7 States Have Banned This Herbal Supplement for Its Reported Health Risks
Kratom, an over-the-counter herbal supplement, is used to manage anxiety, depression, pain and other symptoms—but governments are determining that its health risks likely outweigh its benefits.
Aside from over the counter pain relievers and prescription medications, many people these days are resorting to more natural remedies, like herbal supplements, to treat pain and mood-related issues. Right now, one popular herbal supplement is being marketed to the masses, but a new report suggests it may not be the panacea it’s touted to be.
What is kratom?
According to the National Institute on Drug Abuse (NIDA), kratom is an herbal substance that can produce opioid and stimulant-like effects in users. Kratom comes from the leaves of an evergreen tree (Mitragyna speciosa) grown in Southeast Asia and is generally sold in liquid or powder form—think capsules, infused in beverages, and eaten raw.
The Food and Drug Administration (FDA) has yet to release approved medical uses for kratom, but some Americans have reported using the supplement as energy booster, mood enhancer, pain reliever and sedative.
How does it work?
The exact science about how kratom works is still relatively up in the air, but according to the Mayo Clinic it’s believed to act on opioid receptors. Unless under the supervision of a licensed doctor, it’s advisable not to take kratom.

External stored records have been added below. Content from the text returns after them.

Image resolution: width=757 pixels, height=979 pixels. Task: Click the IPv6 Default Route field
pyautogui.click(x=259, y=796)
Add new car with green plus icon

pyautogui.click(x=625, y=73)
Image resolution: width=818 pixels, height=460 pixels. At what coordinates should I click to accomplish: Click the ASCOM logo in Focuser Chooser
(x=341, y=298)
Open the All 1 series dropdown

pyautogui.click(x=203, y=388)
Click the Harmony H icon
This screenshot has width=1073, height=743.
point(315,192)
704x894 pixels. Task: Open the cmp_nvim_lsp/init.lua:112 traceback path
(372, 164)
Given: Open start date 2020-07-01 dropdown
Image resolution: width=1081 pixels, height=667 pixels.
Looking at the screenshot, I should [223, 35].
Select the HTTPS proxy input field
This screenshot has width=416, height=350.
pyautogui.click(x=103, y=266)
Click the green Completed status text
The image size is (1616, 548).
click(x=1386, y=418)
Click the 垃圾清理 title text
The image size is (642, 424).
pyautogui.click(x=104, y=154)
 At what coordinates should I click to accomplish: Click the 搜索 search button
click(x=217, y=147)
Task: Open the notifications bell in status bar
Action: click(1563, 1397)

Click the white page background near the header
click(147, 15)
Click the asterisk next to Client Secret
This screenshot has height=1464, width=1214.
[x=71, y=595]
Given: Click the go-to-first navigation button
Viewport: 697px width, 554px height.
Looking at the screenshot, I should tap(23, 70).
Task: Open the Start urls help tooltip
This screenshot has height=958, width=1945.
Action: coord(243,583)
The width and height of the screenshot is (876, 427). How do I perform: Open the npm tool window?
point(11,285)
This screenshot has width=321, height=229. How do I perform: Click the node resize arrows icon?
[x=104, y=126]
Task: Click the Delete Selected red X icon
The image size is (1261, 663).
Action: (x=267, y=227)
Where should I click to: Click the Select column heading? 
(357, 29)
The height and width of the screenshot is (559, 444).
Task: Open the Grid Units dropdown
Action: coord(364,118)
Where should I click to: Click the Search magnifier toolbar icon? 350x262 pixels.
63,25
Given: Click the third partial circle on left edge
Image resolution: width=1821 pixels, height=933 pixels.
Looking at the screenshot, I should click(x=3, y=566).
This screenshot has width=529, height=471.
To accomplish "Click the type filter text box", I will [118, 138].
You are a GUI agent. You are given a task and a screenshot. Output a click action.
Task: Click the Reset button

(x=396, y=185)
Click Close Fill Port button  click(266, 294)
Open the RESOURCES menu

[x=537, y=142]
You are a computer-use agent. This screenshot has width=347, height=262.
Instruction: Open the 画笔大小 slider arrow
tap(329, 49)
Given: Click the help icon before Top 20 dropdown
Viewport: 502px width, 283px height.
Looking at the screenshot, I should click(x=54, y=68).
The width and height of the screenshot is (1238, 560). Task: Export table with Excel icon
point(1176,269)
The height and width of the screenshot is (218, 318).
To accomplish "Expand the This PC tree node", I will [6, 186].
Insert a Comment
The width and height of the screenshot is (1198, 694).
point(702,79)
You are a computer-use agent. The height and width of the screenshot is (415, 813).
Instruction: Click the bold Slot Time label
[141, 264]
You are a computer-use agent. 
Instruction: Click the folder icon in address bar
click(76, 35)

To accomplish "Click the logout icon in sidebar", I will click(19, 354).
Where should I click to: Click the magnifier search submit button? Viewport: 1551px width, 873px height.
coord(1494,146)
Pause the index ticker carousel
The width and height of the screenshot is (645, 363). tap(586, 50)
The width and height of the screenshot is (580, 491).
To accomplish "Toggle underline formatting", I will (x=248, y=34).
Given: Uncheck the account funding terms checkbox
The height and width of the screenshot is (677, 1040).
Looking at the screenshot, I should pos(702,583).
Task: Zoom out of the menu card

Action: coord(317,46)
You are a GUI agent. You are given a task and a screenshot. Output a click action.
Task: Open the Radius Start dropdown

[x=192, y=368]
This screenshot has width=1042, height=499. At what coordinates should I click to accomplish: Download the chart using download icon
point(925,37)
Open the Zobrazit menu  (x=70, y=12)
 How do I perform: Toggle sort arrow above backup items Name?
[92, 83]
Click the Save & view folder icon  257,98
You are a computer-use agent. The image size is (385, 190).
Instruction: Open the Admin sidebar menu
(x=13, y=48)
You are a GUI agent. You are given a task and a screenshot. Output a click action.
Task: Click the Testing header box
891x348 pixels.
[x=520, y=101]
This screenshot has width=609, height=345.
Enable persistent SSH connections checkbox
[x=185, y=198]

But here’s what is generally known about how kratom works: When it’s taken at lower doses, kratom acts as a stimulant, making users feel more energetic and uplifted. At higher doses, it may serve as a pain reliever and sedative, depending on an individual’s body chemistry. Kratom is also said to be indicated for cough.
According to the American Addiction Center, when kratom is consumed at high doses, it may have effects similar to morphine giving it a more addictive potential. It’s also being used to mitigate the symptoms of opioid withdrawal in the clinical setting among some populations.
Side effects of kratom
The FDA lists kratom as a “drug of chemical concern,” and its unregulated nature makes it difficult to determine which ingredients are actually present. Some reports suggest there has been specific caution about potential heavy metal and bacterial contamination.
Aside from unknown ingredients, kratom has a variety of known side effects including weight loss, dry mouth, chills, nausea, liver damage and muscle pain. Additionally, high doses of kratom have been shown to lead to seizures, confusion, decreased libido, tremors and heart and lung problems in some individuals.
A July 2023 U.S. Attorney’s Office news release summary notes the following about potential side effects of kratom:
According to the U.S. Food and Drug Administration (FDA), the use of kratom is associated with serious health risks, including but not limited to seizures, liver damage, addiction, and death. Side effects may also include respiratory depression, nervousness, agitation, aggression, sleeplessness, hallucinations, delusion, tremors, loss of libido, constipation, nausea, vomiting, and severe withdrawal signs and symptoms.
Where to get kratom
In many cases, a prescription isn’t necessary to obtain kratom, and it’s easy to purchase—available even at places like gas stations and smoke shops. With that said, it has been easy for people to obtain, especially teens and young adults who are looking for a quick fix to relieve anxiety and improve focus similar to other well-known ADHD medications.
Right now, kratom is illegal in Alabama, Arkansas, Indiana, Rhode Island, Vermont and Wisconsin. And recently, more states have decided to take action about the sale of kratom, especially to more vulnerable populations. As of July 1, 2023, a Florida law went into effect that bans the sale of kratom to individuals under the age of 21.
More information is yet to be uncovered about kratom and its potential benefits and side effects. However, you’ll want to check in with your doctor before adding any new medication or supplement to your daily routine.